I certainly don’t want to trivialize the suffering of anybody who’s been affected by HIV and AIDS, but sometimes I get frustrated by the scope of the media coverage that this disease receives. It is, of course, absolutely ravaging Africa, but I think its impact in Canada gets overblown.
To confirm my suspiscions, I did some research. In Canada, there are 50,000 HIV-positive people (85% of whom are men), and about 18,000 of them have AIDS (92% of whom are men). In the entire epidemic, since 1979, slightly more than 19,000 people have died. In truth, some other deaths (particularly those early on) were probably misdiagnosed, but we could safely say less than 30,000 people have died from AIDS.
I was also pleased to learn that the rate of AIDS-related mortality death (due, presumably, to research and education) has dropped dramatically every year since 1996. In 1995, there were 1481 deaths. There were 61 recorded deaths from AIDS last year. That’s great news. The rate of new cases has decreased significantly as well.

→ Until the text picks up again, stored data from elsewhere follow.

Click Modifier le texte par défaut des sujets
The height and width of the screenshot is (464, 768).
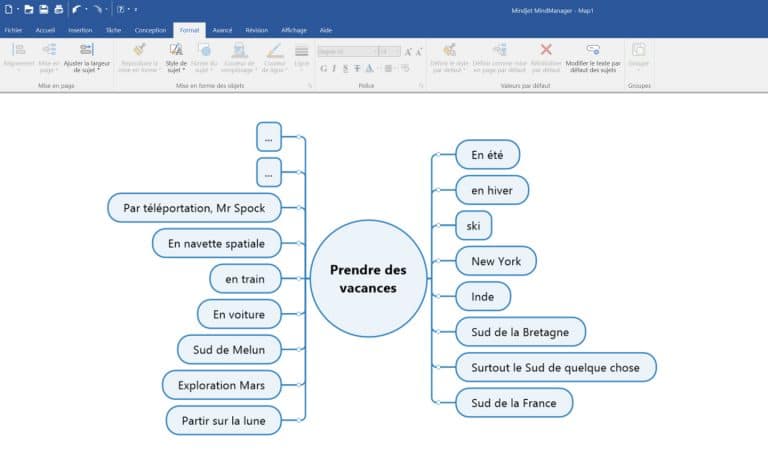[x=592, y=58]
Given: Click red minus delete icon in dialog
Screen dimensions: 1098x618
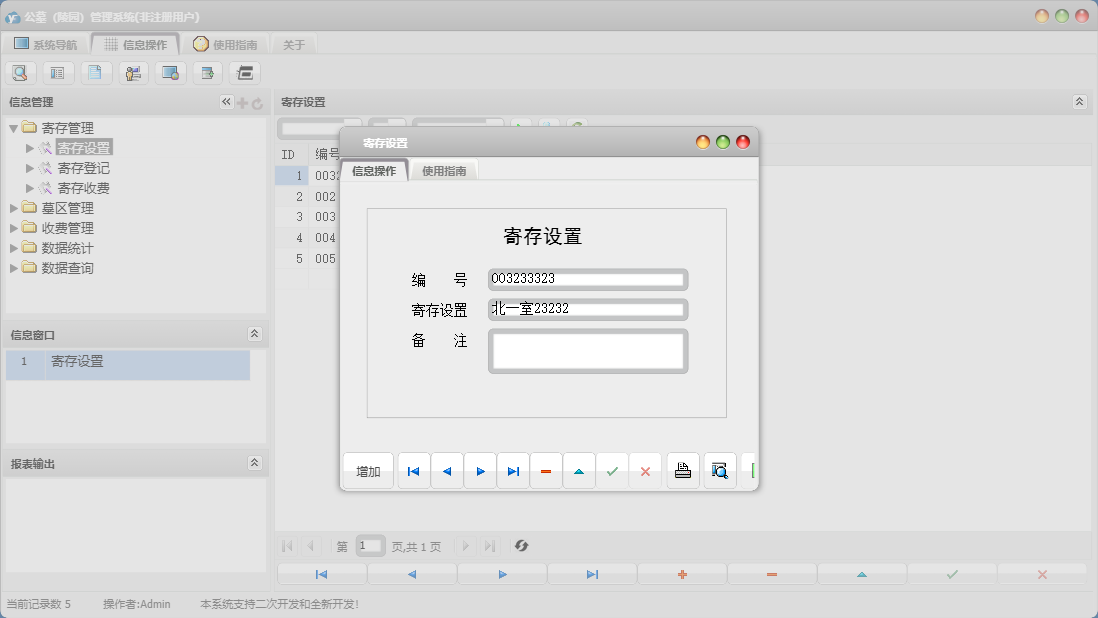Looking at the screenshot, I should click(546, 471).
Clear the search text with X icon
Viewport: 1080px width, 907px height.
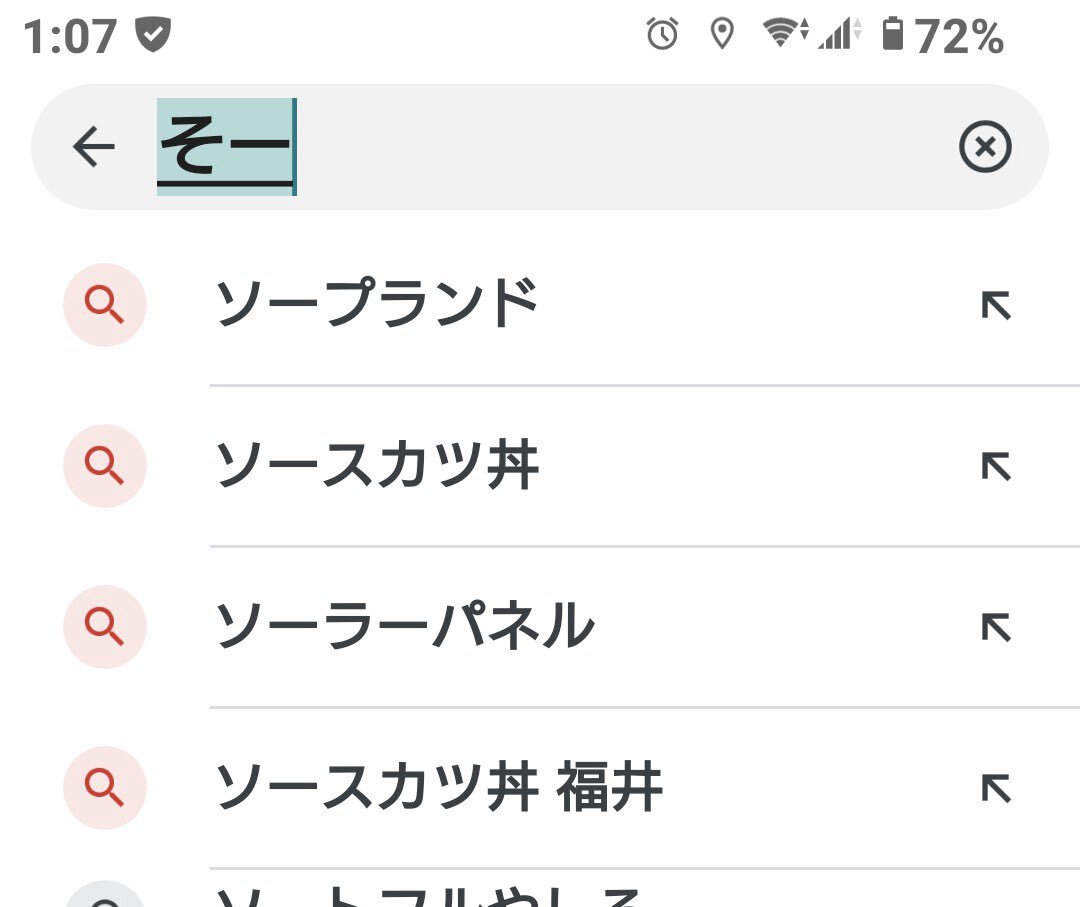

I know we recently had World AIDS Day, but I think this disease gets more Canadian press than, numbers wise, it deserves. For example, cancer will kill about 67,400 people in this year alone. Heart disease will take about 80,000. Yet, AIDS and HIV still get plenty of play in the media. More importantly, do you ever hear those declining HIV/AIDS numbers–the good news–in the media? No, because that’s not a compelling enough story.
I got all of these stats from a very thorough report from the Canadian government: HIV and AIDS in Canada.